„Große Koalition bedeutet Stillstand“
Grünen-Minister Meyer erwartet aufgeblähten Regierungsapparat unter SPD und CDU
Die Grünen müssen klare Kante in der Opposition zeigen, meint der bisherige Landwirtschaftsminister Meyer. Er will als Fraktionsvize seinen Beitrag dazu leisten.
FRAGE: He$$ Meyer, was sind die Gründe für das miese Ergebnis bei der niedersächsischen Landtagswahl? MEYER: Am Ende kamen die Erfolge der Grünen wie die Agrarwende nicht zum Zug, weil sich der Wahlkampf auf den Zweikampf Weil gegen Althusmann fokussierte. Viele Grünen-Wähler wollten unbedingt die CDU verhindern und gingen zur SPD oder Linken. Dort haben wir die meisten Verluste gehabt. FRAGE: Hätte man nicht Sie als beliebtesten Grünen mehr nach vorne schieben müssen? MEYER: Wir hätten alle unsere starken Personen mit hohen Popularitätswerten – von Anja Piel und Stefan Wenzel über Antje Niewisch-Lennartz bis hin zu Gabriele Heinen-Kljajic – stärker nach vorne stellen müssen, stattdessen haben wir ganz auf Inhalte gesetzt. Die klare Verbindung von Person und Inhalt wäre wichtig gewesen – auch flächendeckend auf Plakaten. FRAGE: Regierung vorbei, die Opposition steht bevor – welche Lehren müssen die Grünen aus der Niederlage ziehen? MEYER: Viele unserer Sympathisanten wählen taktisch. Und die Jamaika-Debatte auf Bundesebene hat uns auch keinen Rückenwind gegeben,
sondern unsere klare Kante gegen die CDU geschwächt. Deshalb müssen wir uns gegen eine Große Koalition so aufstellen, dass nur wir Grünen für mehr Verbraucherschutz, die Agrarwende und eine humanitäre Flüchtlingspolitik stehen. Die GroKo wird vor allem in der Umwelt- und Flüchtlingspolitik nach rechts rücken. Deshalb muss es Ziel der Grünen sein, die an die SPD und Linke gegangenen Wählerstimmen durch eine klare, kompetente inhaltliche Opposition zurückzugewinnen. Das traue ich uns zu. Wir können Opposition! FRAGE: Mit Doppelspitze? MEYER: Wir sollten als Team auftreten mit deutlich zugeordneten Kompetenzen für Agrar, Umwelt, Bildung, soziale Gerechtigkeit plus Flüchtlingsund Innenpolitik mit dem Thema Bürgerrechte. FRAGE: Also keine Doppelspitze Piel und Meyer?
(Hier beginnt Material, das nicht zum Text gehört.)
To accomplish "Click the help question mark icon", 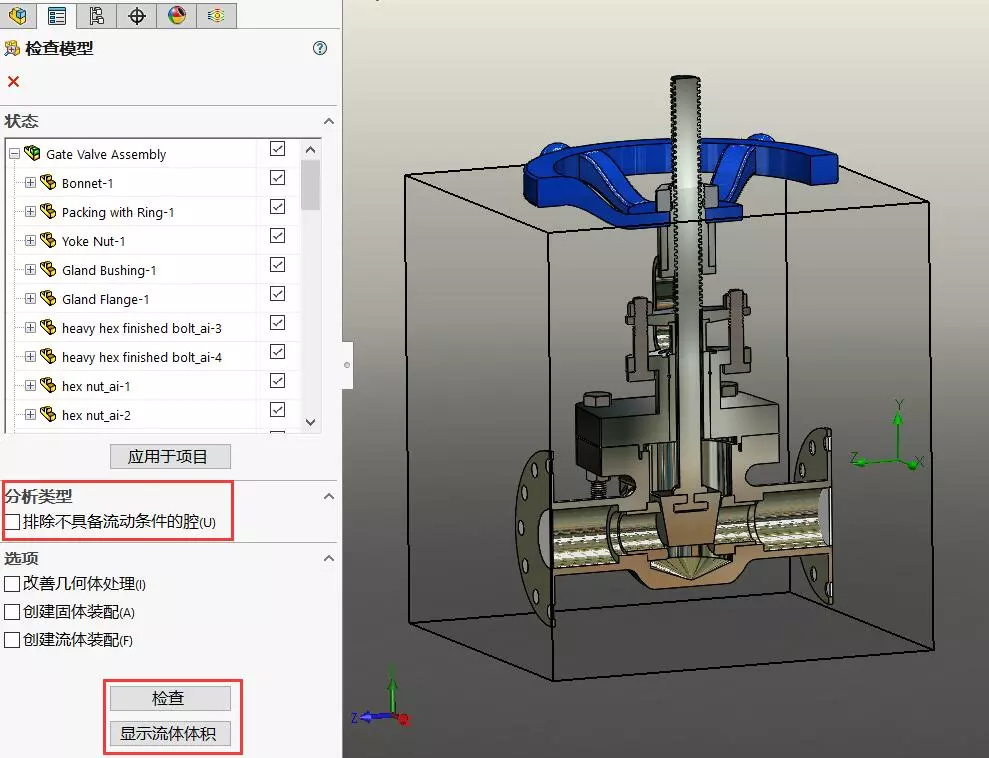I will coord(320,48).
MEYER: Anja Piel hat meine volle Unterstützung. Wir bleiben bei einer Einer-Spitze. Ich trete als Vize-Fraktionsvorsitzender an. Und im Plenum haben wir zwei Plätze ganz vorne. FRAGE: Was zeichnet sich mit einer Großen Koalition ab? MEYER: Ich erwarte eine Koalition des Stillstands und der Lähmung. Man will nichts verändern und geht die Zukunftsherausforderungen bei Klima, Umwelt, sozialem Zusammenhalt und Einwanderungsgesellschaft nicht an. Alles soll so bleiben: Insektensterben, Wasser- und Klimaschutz werden nicht angegangen. Stattdessen geht es um Posten. Ich befürchte eine deutliche Aufblähung der Verwaltung mit mehr Ministerien, mehr Staatssekretären und mehr Landesbeauftragten. Da werden persönliche Ambitionen befriedigt, aber das ist kein Aufbruch, sondern – wegen der Weigerung der FDP, eine Ampel-Koalition zu bilden – eher eine eigentlich verbotene Zwangsheirat von zweien, die sich nicht lieben. FRAGE: Wie geht’s im Landtag weiter? MEYER: Die Grünen sind im Landtag dritte Kraft und wichtigste Oppositionspartei. Wir werden die GroKo angreifen, weil mit Sicherheit grüne Herzensprojekte abgeräumt werden. Die FDP muss dagegen Beifall klatschen, wenn die Agrar- und Energiewende im Interesse großer Unternehmen zurückgedreht wird. FRAGE: Werden die Grünen jemals mit der AfD stimmen? MEYER: Nein, es gibt keine Zusammenarbeit. Wir Grüne sind der Antipol zur rechtslastigen AfD. Ich kann mir daher nicht vorstellen, AfD-Anträgen zuzustimmen. Die AfD steht außerhalb der demokratischen Kräfte. Aber auch mit der FDP wird es keine Koalition in der Opposition geben.